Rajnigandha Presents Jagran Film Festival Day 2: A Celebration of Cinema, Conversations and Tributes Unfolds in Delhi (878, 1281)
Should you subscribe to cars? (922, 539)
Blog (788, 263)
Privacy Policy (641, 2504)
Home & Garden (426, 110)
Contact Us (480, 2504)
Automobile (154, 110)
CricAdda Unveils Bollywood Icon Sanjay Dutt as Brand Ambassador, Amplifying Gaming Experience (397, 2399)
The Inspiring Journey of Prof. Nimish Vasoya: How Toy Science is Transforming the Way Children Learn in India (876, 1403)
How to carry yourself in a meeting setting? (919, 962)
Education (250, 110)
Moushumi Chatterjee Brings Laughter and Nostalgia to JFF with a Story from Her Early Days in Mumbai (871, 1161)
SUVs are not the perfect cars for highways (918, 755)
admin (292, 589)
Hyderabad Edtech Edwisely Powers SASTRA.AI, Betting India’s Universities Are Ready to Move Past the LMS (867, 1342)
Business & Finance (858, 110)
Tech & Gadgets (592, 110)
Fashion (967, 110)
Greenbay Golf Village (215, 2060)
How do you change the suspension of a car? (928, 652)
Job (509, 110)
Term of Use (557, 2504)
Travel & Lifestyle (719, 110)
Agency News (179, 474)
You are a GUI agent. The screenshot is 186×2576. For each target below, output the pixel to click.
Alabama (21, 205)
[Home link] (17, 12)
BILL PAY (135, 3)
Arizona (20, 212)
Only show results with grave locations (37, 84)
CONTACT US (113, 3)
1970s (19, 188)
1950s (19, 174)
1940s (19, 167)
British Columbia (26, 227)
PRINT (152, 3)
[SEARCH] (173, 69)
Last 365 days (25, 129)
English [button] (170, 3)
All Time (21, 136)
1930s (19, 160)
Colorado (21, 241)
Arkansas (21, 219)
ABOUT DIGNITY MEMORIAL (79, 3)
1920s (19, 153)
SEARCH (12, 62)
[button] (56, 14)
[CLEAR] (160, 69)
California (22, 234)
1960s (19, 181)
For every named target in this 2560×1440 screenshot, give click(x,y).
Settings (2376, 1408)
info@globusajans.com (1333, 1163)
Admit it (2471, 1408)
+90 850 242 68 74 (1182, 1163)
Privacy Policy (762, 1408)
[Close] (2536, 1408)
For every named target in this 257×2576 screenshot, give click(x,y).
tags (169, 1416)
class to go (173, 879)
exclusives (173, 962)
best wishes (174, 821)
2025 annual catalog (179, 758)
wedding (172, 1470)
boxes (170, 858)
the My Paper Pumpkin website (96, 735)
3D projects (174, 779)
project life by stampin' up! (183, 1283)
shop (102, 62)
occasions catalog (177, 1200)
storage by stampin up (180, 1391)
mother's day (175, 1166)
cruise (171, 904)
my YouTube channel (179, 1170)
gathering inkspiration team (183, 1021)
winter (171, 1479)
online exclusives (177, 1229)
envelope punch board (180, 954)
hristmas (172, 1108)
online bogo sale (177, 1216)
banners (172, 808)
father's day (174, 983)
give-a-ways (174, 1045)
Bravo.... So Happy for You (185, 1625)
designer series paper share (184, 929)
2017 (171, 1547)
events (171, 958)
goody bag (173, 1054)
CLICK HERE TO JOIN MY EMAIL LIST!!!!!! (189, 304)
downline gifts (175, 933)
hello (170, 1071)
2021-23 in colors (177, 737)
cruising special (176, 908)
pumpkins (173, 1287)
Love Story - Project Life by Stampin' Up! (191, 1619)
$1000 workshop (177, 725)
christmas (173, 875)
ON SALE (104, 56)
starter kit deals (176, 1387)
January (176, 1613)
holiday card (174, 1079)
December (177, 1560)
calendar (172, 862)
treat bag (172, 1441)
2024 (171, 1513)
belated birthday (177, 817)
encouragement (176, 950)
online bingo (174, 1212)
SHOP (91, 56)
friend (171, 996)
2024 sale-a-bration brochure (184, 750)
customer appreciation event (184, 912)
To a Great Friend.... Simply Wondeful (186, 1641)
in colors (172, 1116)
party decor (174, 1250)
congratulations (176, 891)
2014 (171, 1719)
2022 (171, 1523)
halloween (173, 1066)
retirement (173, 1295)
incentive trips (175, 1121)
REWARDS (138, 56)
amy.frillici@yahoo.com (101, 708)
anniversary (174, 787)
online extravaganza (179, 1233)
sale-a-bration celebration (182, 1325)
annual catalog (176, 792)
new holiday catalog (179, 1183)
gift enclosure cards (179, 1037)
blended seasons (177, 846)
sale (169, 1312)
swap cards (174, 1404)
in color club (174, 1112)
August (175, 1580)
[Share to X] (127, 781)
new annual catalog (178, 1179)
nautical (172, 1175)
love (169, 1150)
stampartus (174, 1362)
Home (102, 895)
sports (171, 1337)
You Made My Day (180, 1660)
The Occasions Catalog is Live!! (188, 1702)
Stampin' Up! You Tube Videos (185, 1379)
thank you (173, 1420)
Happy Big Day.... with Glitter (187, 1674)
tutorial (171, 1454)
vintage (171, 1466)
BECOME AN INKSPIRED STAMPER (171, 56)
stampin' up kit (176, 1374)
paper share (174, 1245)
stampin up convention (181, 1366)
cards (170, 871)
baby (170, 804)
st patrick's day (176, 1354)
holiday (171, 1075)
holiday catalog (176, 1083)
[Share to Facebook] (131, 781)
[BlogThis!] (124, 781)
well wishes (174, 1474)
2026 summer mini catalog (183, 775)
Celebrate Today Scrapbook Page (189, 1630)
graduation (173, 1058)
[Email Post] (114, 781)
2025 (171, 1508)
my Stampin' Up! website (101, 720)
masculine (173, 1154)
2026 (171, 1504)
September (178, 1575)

◆ AIM OF THE EXERCISE
Search the records for the string "named" and, wherever a line contains it, please copy that line.

◆ RESPONSE TO THE TASK
For every named target in this 2560×1440 screenshot, give click(x,y).
For every named target in this 257×2576 screenshot, give click(x,y).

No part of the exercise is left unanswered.